Increasing the impact of audit

What do performance audits have in common with throwing stones?

See http://www.tourisminthephilippines.com/city/Tacloban/leyte-landing-memorial/leyte-landing-memorial.php. "I will return", said General Douglas MacArthur, and he did. In October 1944, the world watched as he waded ashore at Leyte to end his personal quest to liberate the Philippines.

MacArthur, Supreme Commander in the Southwest Pacific during WW2, is described as a controversial and enigmatic figure, but there is no doubting that he had impact. From 1942, MacArthur's headquarters were in Brisbane, located at the AMP building.

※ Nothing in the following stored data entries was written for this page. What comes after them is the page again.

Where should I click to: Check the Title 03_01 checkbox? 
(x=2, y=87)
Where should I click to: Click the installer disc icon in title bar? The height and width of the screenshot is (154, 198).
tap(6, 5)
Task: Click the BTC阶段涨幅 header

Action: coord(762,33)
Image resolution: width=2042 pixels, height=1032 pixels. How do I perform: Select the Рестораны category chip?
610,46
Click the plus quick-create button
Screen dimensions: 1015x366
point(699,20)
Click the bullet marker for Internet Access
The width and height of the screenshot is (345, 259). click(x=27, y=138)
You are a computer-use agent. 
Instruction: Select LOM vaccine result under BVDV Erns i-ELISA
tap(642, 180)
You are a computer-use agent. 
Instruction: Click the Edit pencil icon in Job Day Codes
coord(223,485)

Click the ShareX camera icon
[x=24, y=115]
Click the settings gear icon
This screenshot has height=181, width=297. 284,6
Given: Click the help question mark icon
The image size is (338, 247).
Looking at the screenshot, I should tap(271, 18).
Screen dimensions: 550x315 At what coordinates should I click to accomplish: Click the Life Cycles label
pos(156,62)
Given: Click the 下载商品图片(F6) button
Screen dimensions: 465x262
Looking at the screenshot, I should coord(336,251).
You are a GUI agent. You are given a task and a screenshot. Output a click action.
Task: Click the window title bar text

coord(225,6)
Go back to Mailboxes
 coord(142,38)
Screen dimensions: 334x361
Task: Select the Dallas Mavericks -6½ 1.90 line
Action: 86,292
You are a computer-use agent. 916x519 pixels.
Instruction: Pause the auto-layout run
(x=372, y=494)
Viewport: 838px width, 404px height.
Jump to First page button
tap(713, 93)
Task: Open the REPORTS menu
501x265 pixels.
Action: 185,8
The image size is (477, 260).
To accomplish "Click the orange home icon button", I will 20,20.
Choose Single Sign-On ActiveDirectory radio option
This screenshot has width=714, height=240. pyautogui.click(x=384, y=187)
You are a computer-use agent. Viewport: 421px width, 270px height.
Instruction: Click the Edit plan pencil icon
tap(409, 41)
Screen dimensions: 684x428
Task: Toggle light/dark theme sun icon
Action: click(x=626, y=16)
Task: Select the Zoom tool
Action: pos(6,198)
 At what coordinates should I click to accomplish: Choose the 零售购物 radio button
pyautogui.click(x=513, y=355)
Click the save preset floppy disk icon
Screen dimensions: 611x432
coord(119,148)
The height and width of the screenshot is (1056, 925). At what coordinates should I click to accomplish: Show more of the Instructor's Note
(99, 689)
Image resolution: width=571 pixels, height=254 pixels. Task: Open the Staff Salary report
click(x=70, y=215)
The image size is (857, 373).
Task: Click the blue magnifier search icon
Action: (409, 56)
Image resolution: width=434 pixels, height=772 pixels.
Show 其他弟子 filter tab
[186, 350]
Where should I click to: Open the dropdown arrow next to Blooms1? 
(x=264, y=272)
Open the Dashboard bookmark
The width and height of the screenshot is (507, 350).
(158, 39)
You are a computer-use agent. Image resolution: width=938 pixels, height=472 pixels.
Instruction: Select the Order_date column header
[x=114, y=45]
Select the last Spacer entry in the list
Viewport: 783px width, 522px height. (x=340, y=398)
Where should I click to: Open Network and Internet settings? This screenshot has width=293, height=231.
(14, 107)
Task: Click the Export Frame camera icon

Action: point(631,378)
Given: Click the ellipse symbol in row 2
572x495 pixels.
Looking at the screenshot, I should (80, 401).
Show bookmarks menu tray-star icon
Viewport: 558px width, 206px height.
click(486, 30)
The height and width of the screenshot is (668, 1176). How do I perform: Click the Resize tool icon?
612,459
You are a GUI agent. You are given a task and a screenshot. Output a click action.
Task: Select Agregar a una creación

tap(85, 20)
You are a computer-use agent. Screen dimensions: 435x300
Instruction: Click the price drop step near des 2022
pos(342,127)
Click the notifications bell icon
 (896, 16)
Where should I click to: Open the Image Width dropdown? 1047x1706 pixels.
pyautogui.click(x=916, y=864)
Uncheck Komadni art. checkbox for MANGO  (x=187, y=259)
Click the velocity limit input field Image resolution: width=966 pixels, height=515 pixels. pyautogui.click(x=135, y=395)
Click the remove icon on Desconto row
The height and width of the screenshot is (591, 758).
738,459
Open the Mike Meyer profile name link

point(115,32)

I’ve visited the small museum in MacArthur’s old office, with his desk still in place. Located on what is now a busy shopping street, how many of the thousands of people who pass here daily realise what life and death decisions were made from a desk overlooking the street? From here, MacArthur successfully controlled a multi-national force of more than half a million American, Dutch, Australian, New Zealand, and British troops.

I was in Brisbane for the Australasian Council of Auditors-General (ACAG) managers' conference. A major theme of the ACAG conference was the impact of audit and how to get the most value from the investment made in it.

If our aim is to make ripples go further, we must either drop bigger stones or drop them in a different way.

Following up on previous audit reports to see what progress agencies have made with improvements is one way to increase impact – one of our earlier blogs touched on this, and we follow up on public entities' progress regularly. Like MacArthur, the auditor will return.

So, what is "impact"? I’ve borrowed the definition from Performance or compliance, courtesy of Jeremy Lonsdale of the UK's National Audit Office @NAOorguk:

.. the direct and indirect effect or influence that an audit office can have on the practices, performance and culture of the audited agency as a result of performance audit work.

Put simply – what changed as a result of our work.

One of the conference delegates compared performance audits to throwing pebbles in a pond, and that analogy resonated with me. An individual performance audit is one pebble dropped in a pond. The impact is naturally strongest where the pebble enters the water – that is, the agency being audited. How then do audit offices ensure that the ripple is felt not only in the agency but in other entities, where the same lessons could be learned without repeating the audit?

If our aim is to make the ripples spread further, we must either drop bigger stones or drop them in a different way so that more ripples are created. In a time of financial constraint, bigger stones – more or larger audits – might not be a viable solution. Therefore, we auditors have to consider changing what we do.

One way to make the ripples spread further and be felt is helping those who can bring about change get the information they need at the right time and in the right way. Reflecting periodically on what business we are in is always worthwhile. Is our business producing reports or helping to effect change?

Reports can be the catalyst for change, but we need to remember that audit reports have a life beyond the office door. Not always easy to do when the pressure is on to be timely and deadlines loom large! In fact, beyond the office door is where the "gold" is buried. We do our work a disservice when we don’t remember this.

Any marketing professional will tell you that only one of the four "P"s of the marketing mix is the product. The other three are all about making the product successful in the market place. So three-quarters of the theoretical framework for marketing doesn’t involve the product.

Do we, as auditors, put enough effort into thinking about our "products" in this way?